Container and Bulk Freight Vessels Reap Rewards of Shipping via the North East Passage

Voyage of Stena Tanker Illustrates Potential Savings
Shipping News Feature

ARCTIC – RUSSIA – KOREA – In September we wrote of the Stena Polaris and her transit through the North East Passage, a place which is bound to see ever increasing traffic as the ice seemingly recedes for longer periods year on year. As pointed out then, the shorter route across the top of the world means reduced transit times for container freight and bulk vessels alike, crucial in difficult times. Shipping to South Korea via the North East Passage, compared with sailing via the Suez Canal, India and the Strait of Malacca, cuts 10-13 days off the voyage. A medium-sized tanker such as the Stena Polaris saves around 400 tonnes of fuel which represents savings of $300,000 in addition to environmental benefits.

The economies of passenger carrying vessels are an irrelevance as a ticket pays for length of voyage whereas a shorter voyage in any cargo carrier means more trips per annum for an owner or charterer and an equivalent jump in profits. There is a blog detailing the current voyage of the Stena Polaris and yesterday the vessel was nearing the end of her trip en route to Korea where she is due to dock in Yosu in about a week after sailing from the Gulf of Finland on September 17. Carl-Johan Hagman, CEO of Stena Shipping, Drilling and Ferries, commented:

“The voyage with the Stena Polaris is the first project where we are transferring technology and operational know-how from Stena to Hyundai Glovis. At the same time, it is the beginning of important collaboration. Stena’s objective is to expand in Asia together with good partners.”

The original voyage on the route was made by Adolf Erik Nordenskiölda, a Finn (although then the country was a Russian satellite), who led the Swedish expedition in the former whaling ship Vega. It took a year to transit the Passage, compared to the current few weeks, but of course Vega lacked the advantage of a flotilla of Russian nuclear powered icebreakers to clear a path.
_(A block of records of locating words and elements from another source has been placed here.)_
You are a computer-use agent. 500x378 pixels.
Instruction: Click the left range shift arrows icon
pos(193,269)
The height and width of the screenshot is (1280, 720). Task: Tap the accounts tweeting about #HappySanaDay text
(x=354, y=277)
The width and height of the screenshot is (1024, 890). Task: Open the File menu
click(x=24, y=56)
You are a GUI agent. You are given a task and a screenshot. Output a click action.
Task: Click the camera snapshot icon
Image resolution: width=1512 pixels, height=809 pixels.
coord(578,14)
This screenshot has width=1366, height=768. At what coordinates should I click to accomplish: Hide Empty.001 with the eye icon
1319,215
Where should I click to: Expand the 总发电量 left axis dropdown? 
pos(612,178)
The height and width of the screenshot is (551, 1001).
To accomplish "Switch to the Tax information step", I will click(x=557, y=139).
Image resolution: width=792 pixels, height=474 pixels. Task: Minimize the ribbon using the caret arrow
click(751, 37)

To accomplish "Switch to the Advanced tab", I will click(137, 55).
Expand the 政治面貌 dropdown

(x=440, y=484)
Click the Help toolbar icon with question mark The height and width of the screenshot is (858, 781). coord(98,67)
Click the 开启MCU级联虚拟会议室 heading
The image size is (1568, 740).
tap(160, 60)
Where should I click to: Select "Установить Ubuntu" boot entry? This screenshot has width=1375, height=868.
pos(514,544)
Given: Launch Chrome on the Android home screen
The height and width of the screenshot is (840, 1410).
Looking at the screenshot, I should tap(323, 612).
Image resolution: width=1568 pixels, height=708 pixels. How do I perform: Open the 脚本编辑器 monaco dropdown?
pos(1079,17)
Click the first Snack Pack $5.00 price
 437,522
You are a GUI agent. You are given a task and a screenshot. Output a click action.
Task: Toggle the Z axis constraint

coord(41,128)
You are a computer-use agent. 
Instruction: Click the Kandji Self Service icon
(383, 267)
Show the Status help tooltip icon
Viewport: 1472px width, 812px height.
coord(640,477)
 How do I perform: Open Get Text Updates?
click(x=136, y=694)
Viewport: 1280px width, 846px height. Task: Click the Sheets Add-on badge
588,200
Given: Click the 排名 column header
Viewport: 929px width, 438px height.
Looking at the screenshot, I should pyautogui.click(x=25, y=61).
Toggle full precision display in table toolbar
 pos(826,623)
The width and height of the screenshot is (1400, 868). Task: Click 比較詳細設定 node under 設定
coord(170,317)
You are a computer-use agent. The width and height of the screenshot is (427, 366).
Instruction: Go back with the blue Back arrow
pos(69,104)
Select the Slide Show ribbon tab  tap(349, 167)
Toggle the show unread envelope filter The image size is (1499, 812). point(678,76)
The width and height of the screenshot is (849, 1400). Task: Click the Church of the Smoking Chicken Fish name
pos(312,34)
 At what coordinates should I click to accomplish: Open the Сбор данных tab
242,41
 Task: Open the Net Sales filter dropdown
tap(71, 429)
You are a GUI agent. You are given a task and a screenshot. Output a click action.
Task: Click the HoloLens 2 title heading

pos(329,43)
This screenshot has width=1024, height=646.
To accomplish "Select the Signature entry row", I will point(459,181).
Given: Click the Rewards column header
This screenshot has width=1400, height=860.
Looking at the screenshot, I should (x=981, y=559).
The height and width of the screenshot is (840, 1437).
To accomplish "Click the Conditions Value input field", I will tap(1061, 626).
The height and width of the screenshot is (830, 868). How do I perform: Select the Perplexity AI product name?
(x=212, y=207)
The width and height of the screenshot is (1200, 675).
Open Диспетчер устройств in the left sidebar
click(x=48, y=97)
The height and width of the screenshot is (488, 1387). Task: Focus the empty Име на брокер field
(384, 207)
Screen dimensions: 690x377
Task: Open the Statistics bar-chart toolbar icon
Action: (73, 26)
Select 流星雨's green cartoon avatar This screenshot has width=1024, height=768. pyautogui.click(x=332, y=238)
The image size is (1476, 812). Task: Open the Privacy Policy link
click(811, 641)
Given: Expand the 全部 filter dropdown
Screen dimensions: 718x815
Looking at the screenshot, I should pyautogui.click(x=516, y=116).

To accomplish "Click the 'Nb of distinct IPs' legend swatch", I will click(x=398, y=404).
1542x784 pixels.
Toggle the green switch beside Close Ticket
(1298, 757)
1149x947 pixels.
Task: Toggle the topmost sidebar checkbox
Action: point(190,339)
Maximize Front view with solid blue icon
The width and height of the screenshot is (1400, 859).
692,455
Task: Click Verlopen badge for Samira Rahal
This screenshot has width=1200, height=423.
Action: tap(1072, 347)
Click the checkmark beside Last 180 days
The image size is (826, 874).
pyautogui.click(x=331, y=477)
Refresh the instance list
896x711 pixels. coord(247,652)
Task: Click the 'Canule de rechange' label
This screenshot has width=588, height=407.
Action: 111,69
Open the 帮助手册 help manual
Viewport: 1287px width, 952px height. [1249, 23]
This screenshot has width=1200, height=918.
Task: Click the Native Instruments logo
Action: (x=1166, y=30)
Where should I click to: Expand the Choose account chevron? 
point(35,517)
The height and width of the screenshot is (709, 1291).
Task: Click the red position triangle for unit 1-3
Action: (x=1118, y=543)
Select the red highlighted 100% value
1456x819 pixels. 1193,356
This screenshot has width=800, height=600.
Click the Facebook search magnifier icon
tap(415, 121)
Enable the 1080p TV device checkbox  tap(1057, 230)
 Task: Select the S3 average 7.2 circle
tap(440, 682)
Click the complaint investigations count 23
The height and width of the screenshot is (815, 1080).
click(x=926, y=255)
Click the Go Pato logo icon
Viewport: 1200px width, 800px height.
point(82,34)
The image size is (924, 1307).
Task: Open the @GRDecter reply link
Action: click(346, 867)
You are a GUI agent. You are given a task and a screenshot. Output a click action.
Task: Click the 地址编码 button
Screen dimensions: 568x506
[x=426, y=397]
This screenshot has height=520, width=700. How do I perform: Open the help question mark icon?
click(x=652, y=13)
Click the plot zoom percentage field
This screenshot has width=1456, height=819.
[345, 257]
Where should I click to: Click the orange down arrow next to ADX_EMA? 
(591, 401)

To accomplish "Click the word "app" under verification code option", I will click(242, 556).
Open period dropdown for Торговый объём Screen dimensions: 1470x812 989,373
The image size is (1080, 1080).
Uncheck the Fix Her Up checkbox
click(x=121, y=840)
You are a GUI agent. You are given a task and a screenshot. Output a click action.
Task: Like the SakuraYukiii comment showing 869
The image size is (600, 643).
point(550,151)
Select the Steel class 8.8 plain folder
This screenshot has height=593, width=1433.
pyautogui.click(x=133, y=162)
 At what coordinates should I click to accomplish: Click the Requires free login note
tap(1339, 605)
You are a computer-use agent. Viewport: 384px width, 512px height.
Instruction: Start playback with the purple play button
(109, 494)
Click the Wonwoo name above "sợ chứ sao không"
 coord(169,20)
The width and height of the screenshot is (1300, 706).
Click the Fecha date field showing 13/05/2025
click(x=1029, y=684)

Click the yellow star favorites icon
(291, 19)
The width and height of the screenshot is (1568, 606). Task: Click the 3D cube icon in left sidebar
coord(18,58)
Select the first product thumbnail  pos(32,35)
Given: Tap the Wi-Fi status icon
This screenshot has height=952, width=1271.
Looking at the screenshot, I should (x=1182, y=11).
Stena Polaris has been led through the ice floes by just one such vessel, the Taymyr, with her 110 strong crew, whilst the tanker has also had ice specialists amongst her own personnel, 25% of her officers are Russian, many the product of Makarov State University in St. Petersburg which devotes much time to teaching the art of navigating safely in ice. The standards required by the Russians for ships intending to transit these waters are technically very strict and the Danish ship is certified ice class 1A by Det Norske Veritas (DNV) and capable of punching through ice 80 centimetres thick of her own accord.

Now, the increase in numbers transiting these hitherto almost impassable waters, is seemingly leading the International Maritime Organization (IMO) to abandon its practice of offering guidelines for such voyages and introduce instead a ‘Polar Code’ that will lay down mandatory basic prerequisites and requirements for transportation through the Arctic, causing Erik Hånell, President and CEO of Stena Bulk AB, to comment:

“We are, of course, in favour of more explicit requirements in order to ensure safer shipping in the region. Stena has always been at the cutting edge of developments in safety as we are in this case since we are already well equipped and are operating at a level over and above the guidelines currently in force. Nevertheless, we are continuing to develop our operations with further improvements based on our own experience and collaboration with other players.”

Photo: The Stena Polaris entering the Bering Sea on October 14 meaning a sea change of dramatic proportions from the calmer icy Arctic waters.